A small empire but nonetheless
A realm over which an ego
Might tower, not Nero petulant,
But stoic, briefed in care's duties...

 

Only one quatrain later we find the poet drawing an analogy between an ordinary act of suburban control and the oppression of a patrician slaveowner who presides over "Lives mowed with brazen, deathly power." While "On Empire" may stretch the comparison a bit too far for some readers, Wormser skillfully sells the premise.

But for readers who appreciate an imaginative stretch now and then, Wormser doesn't limit himself to evocations of recorded events and times. He includes a few alternate histories as well, what-if poems that recast real personages in strange, often darker roles. "Herr Plath Doktor" finds the troubled confessional poet's consciousness subject to a mad scientist's experiment to rid her of psychological pain and suffering:

        This apparatus vanquishes the shades
This unmetered force unnerves all wishes
Lifts your bleak mental skin
                 Sends you into a bright no-place

 

It's a surreal piece of work, and knowing Sylvia Plath's life and poetry as we do, the result of the experiment is not likely to be happy regardless of which alternate universe it happens in. Like the titular protagonist in Mary Shelley's Frankenstein, Herr Doktor's intentions are essentially good, even altruistic, but the poem ends on an aporic note, an emotional paradox that finds Plath's spirit "fresh brittle empty / Clear as some mythical pond / Where passion forgets and joy shrieks." Strangely yet fittingly, that might be the kind of joy Plath would have understood all too well. On a somewhat more positive note, we have the poem "1910," in which history's mistakes are unmade, de-imagined:

Lenin gives up his rhetoric to raise orchids.
Trotsky turns to the Kabbalah and ponders the wisdom of mystery.
Capitalists renounce their riches to become mendicants.

 

And the outcome of this deceleration of history? "The Americans do no not become lost. / The Russians do not have to become Soviet."

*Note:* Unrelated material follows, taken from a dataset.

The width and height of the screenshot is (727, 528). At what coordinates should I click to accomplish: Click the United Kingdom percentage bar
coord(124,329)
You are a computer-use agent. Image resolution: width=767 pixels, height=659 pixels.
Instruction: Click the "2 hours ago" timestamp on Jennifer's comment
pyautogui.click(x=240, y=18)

Accomplished poetic craft has been a hallmark of Wormser's poetry through more than four decades, and those who fear that the art's traditional virtues—form, assonance, rhythm, deft rhyme—are endangered species will find them alive and well here. (How many young poets today would construct a villanelle on the death of actor Philip Seymour Hoffman from a drug overdose?) Note these graceful couplets from "Dylanesque":

The river of plenty ran through my heart
Glimmered and glinted till you wrenched it apart.

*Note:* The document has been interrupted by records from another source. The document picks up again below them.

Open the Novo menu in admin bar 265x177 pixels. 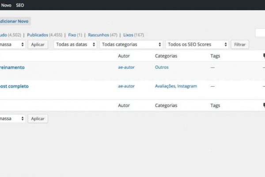6,5
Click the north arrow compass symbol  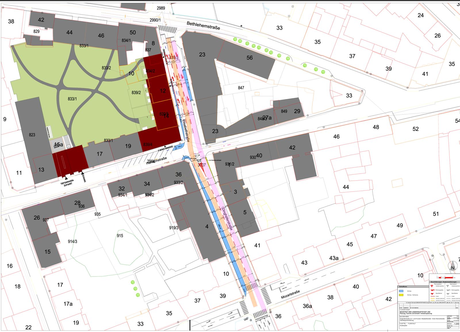[453, 266]
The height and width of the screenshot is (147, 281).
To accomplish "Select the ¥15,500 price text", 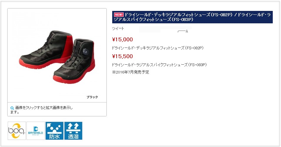I will tap(123, 56).
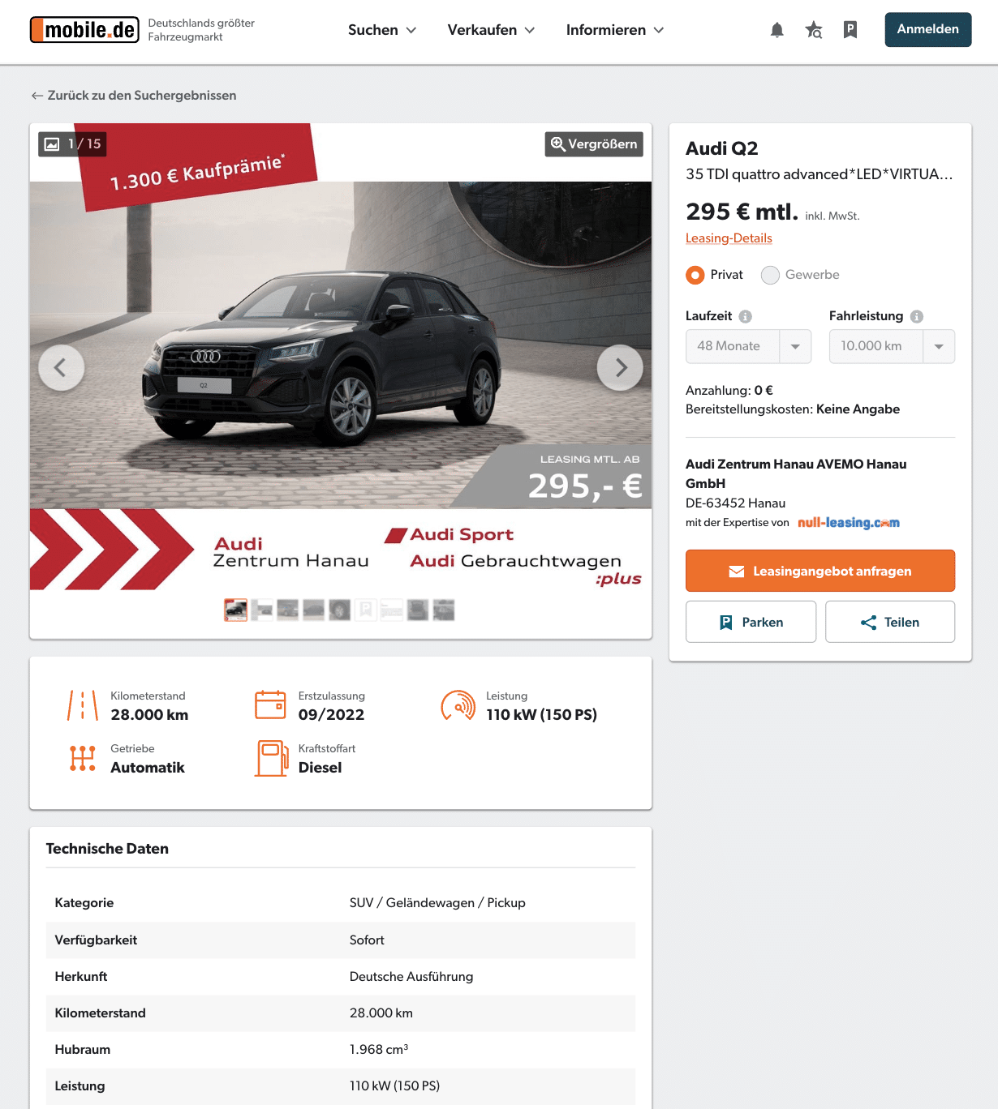The width and height of the screenshot is (998, 1109).
Task: Click the Laufzeit info icon
Action: [x=745, y=316]
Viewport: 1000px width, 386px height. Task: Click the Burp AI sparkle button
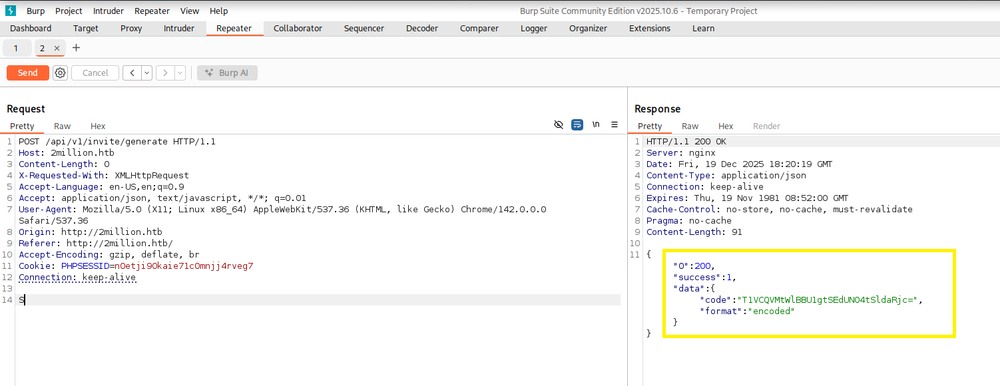coord(227,73)
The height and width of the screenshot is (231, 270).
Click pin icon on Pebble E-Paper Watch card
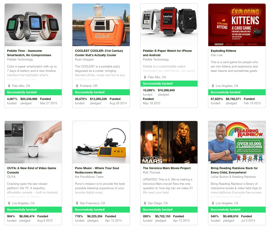pos(145,77)
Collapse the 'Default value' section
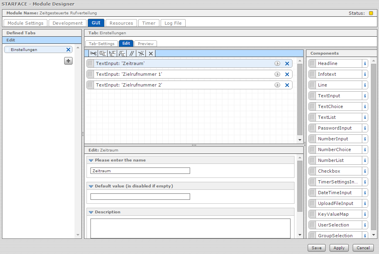 (x=91, y=186)
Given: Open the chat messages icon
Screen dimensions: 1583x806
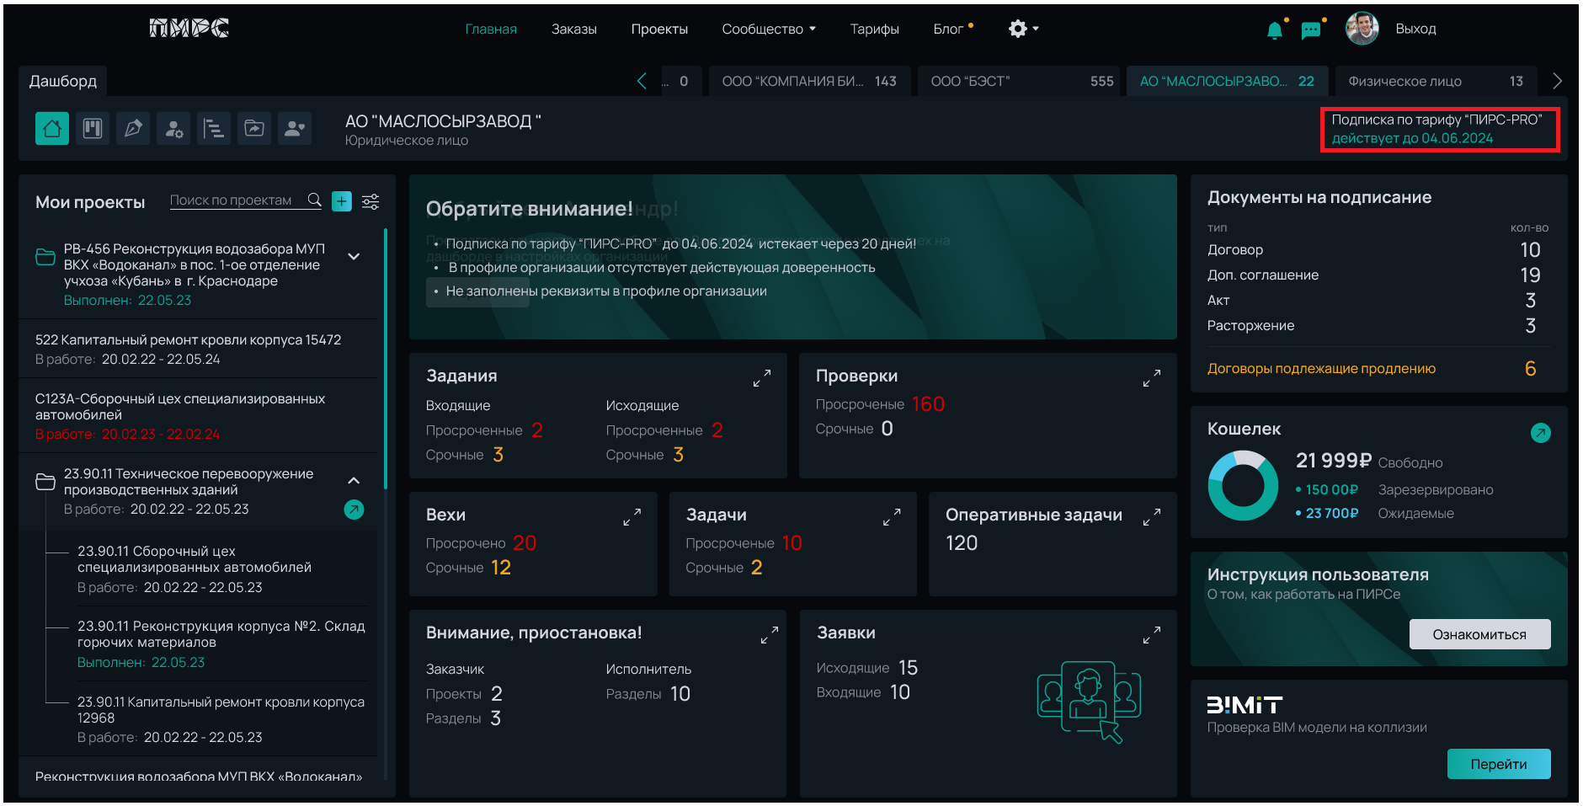Looking at the screenshot, I should (1310, 30).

I trusted your kiss, trusted your touch
Then you said love didn't amount to much,

Was a dog on the street, cloud in the sky,
A wish waiting for time to reply.

 

Though the poem is an homage to Bob Dylan, the reader might be forgiven for thinking of Dylan Thomas when reading lines such as "Through an inner prairie of glass" or "A man and a woman do more than pretend," as if hearing an echo of an echo. The poem's penultimate line could serve as the summation for every song or poem either poet had written about romanticized love: "We make stuff up, then act like it's real."

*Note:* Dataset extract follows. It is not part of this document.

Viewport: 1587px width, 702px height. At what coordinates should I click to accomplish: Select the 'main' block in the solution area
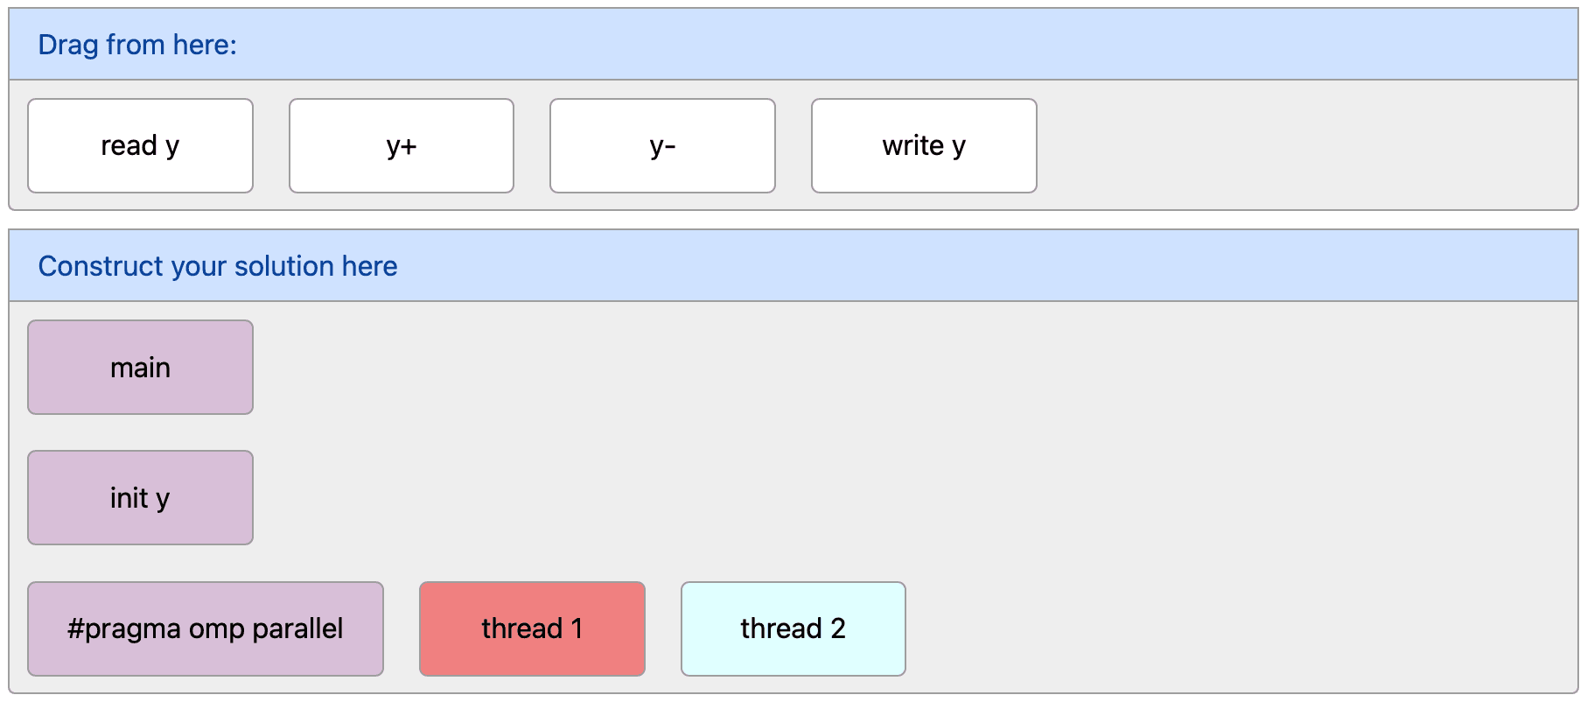pyautogui.click(x=140, y=367)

Wormser often confronts that ancient discrepancy between the reality we attempt to create through desire or belief and the reality we'd rather not accept, and not only the delusions we entertain when in the throes of love, but those we employ to deny mortality: "The lies a person / Tells to age," [39] or "the fated / Vanishing identity" [11] that awaits the end of every life. Now in his mid-seventies and beyond the need for delusions, Wormser finds himself -- to paraphrase Yeats -- casting a cold — or at least a wry — eye on life and death while at the same time "Still pecking at the mystery" [1] of how and why things are as they have come to be, how nearly all we experience or perceive, no matter how personal or minute, might in some way reflect the collective inheritance of history. Wise, vital, eloquent, inventive, and more than occasionally funny, The History Hotel dares offer readers the core pleasures of a poetry — "The long, lush, explicit reach of it" [6] —  caught in the spell of "ravenous eloquence" [63]

 

Reviewer Fred Muratori's three full-length poetry collections are Despite Repeated Warnings, The Spectra, and A Civilization. His poems and short prose have recently appeared or are forthcoming in Redivider, Cloudbank, The American Journal of Poetry, and Gargoyle.